__Your objective__.
Among the lines below, take the one holding "Where should I", the one holding "How do I perform: Open", and all lines between them. Set them down exactly.

═════ Data supplied

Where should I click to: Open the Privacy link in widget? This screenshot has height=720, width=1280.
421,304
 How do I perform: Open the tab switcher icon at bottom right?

══════════
═════ Data supplied

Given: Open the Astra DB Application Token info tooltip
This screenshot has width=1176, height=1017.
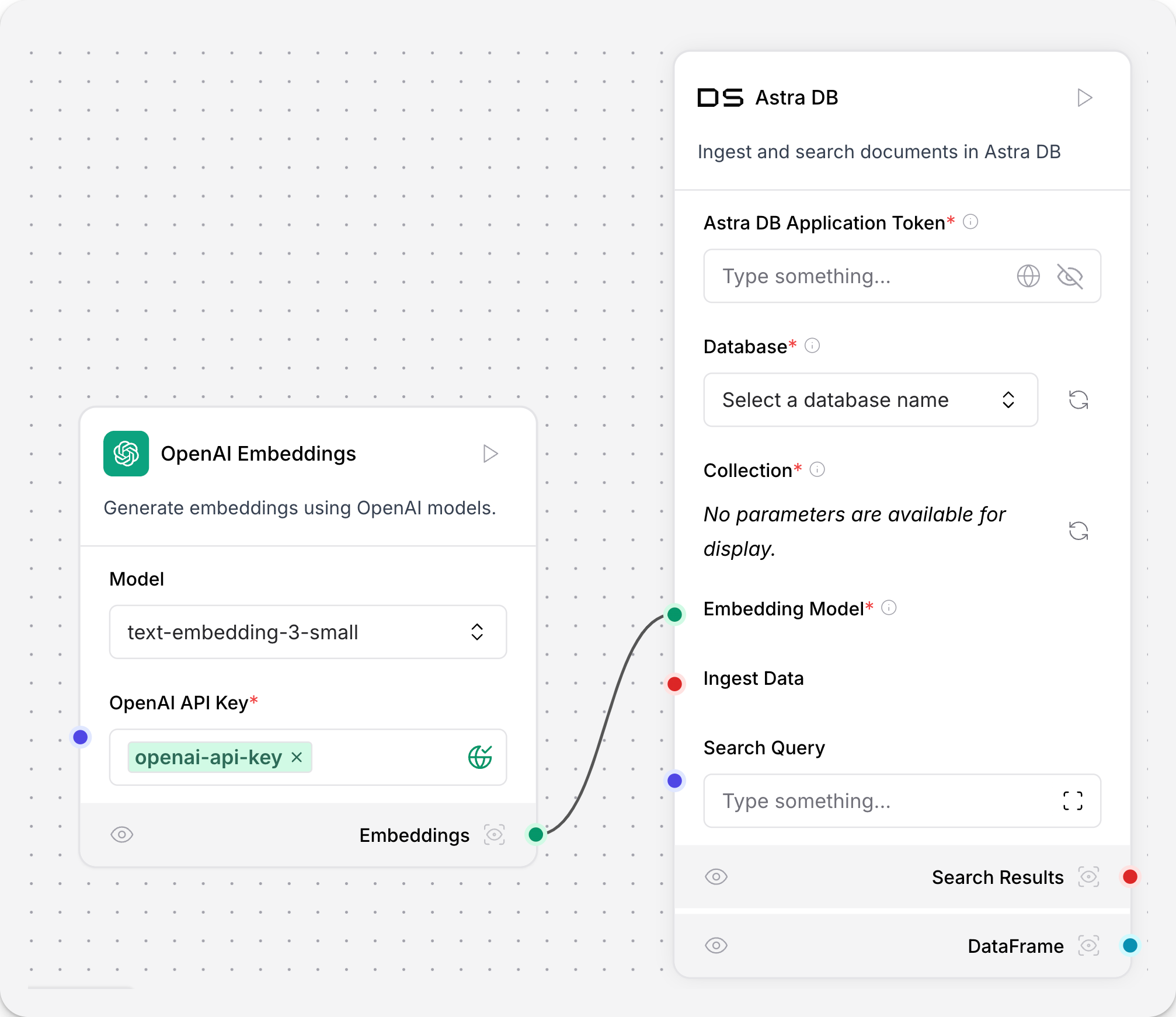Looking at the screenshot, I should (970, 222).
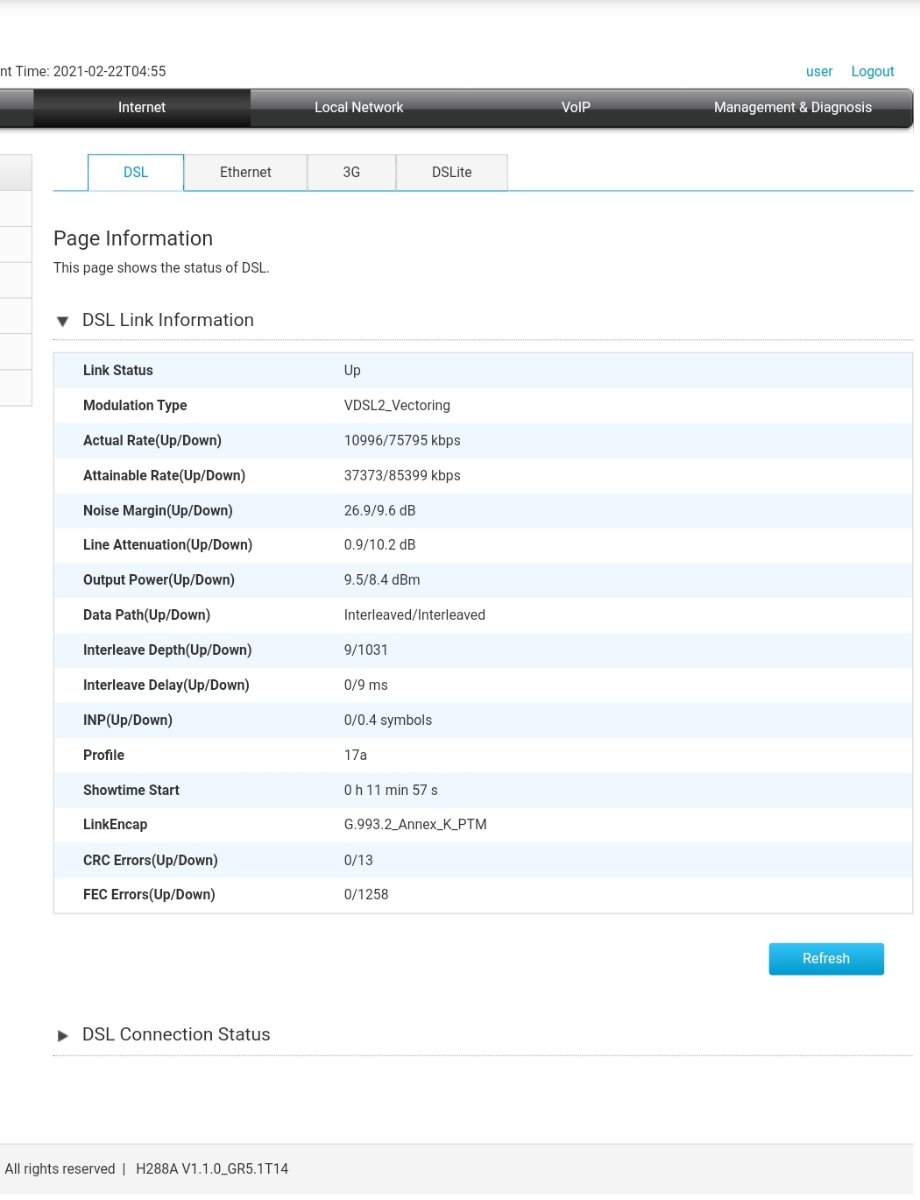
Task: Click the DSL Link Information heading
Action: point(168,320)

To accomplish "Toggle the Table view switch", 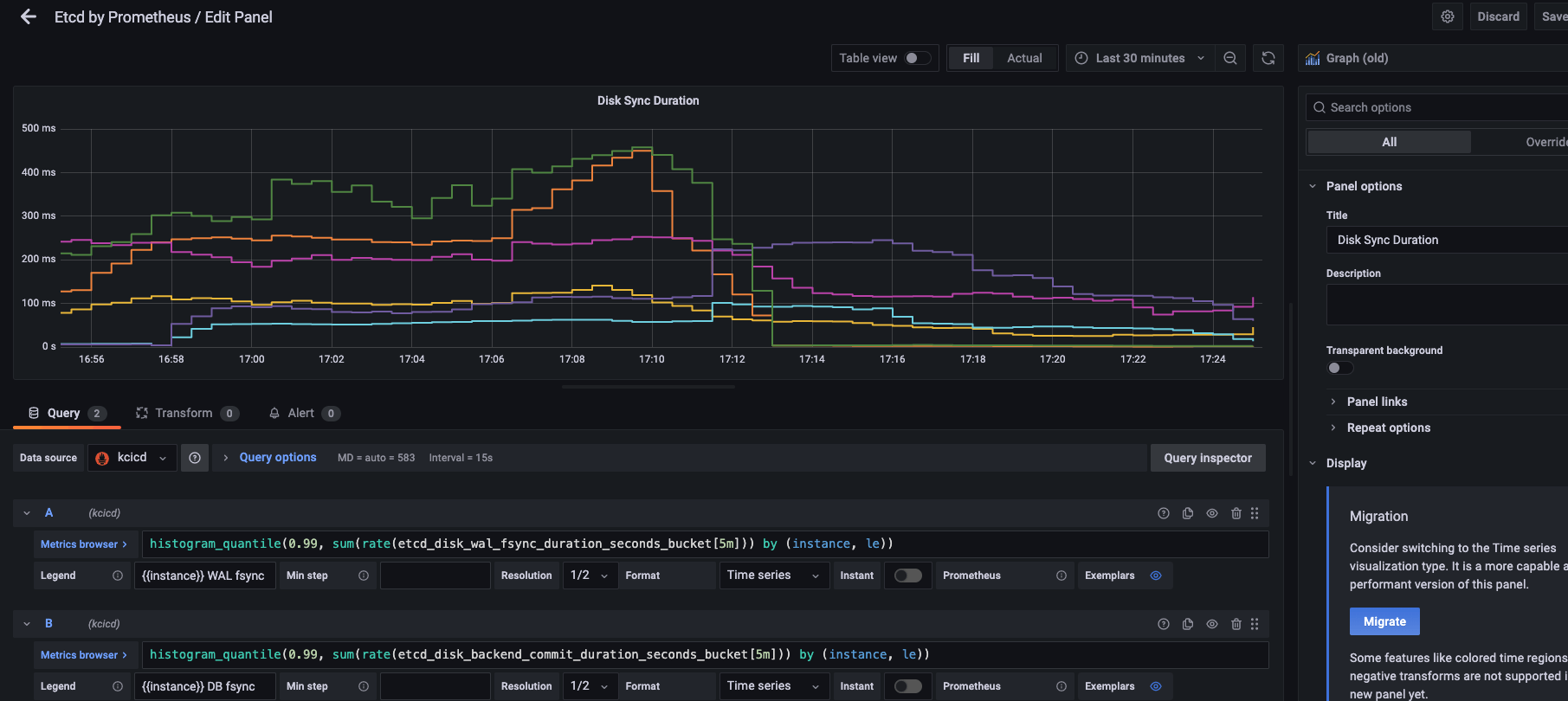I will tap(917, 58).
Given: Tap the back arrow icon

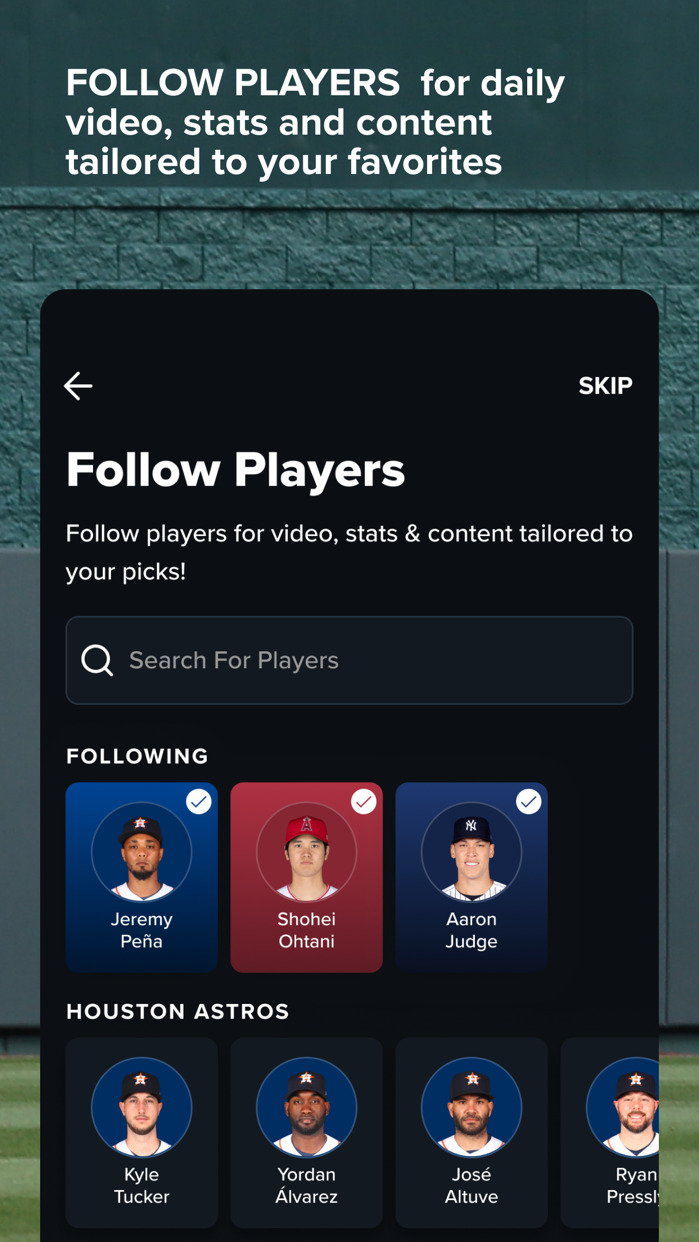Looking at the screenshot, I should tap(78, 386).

══════════

__Response box__.
Where should I click to: Open the Privacy link in widget? This screenshot has height=720, width=1280.
421,304
 How do I perform: Open the tab switcher icon at bottom right?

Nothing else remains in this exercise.